- [Aim of the exercise]:
Copy every entry exactly as it reads and exclude whatever pictures appear.

- [Task inputs]:
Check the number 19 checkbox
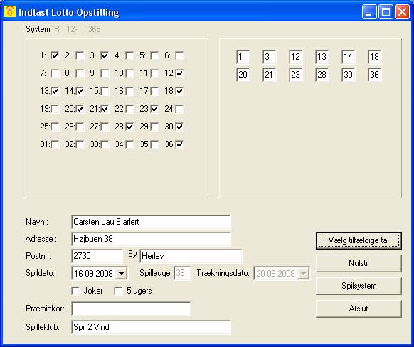Viewport: 414px width, 347px height. point(55,109)
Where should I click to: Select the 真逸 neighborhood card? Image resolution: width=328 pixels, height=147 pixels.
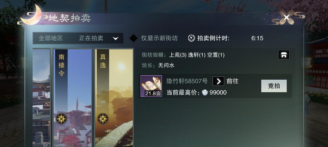(114, 98)
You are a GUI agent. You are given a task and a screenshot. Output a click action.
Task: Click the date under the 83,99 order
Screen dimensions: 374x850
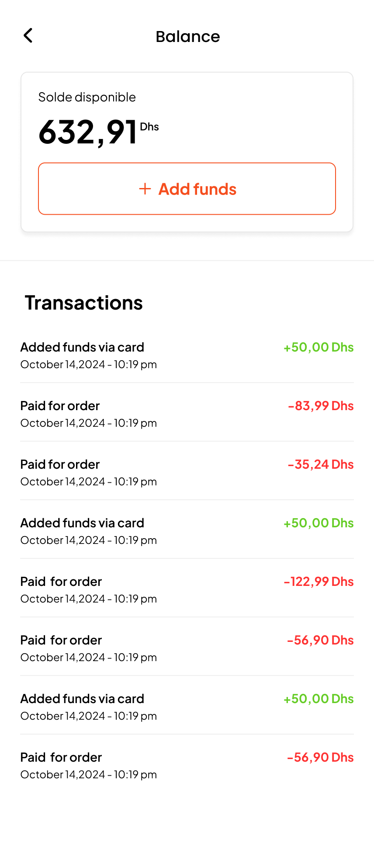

- [Answer box]:
Check the number 19 checkbox
Viewport: 414px width, 347px height. point(55,109)
Where should I click to: Select the 真逸 neighborhood card? Image resolution: width=328 pixels, height=147 pixels.
(114, 98)
You are a GUI agent. You are given a task and a screenshot. Output a click action.
Task: Click the date under the 83,99 order
Screen dimensions: 374x850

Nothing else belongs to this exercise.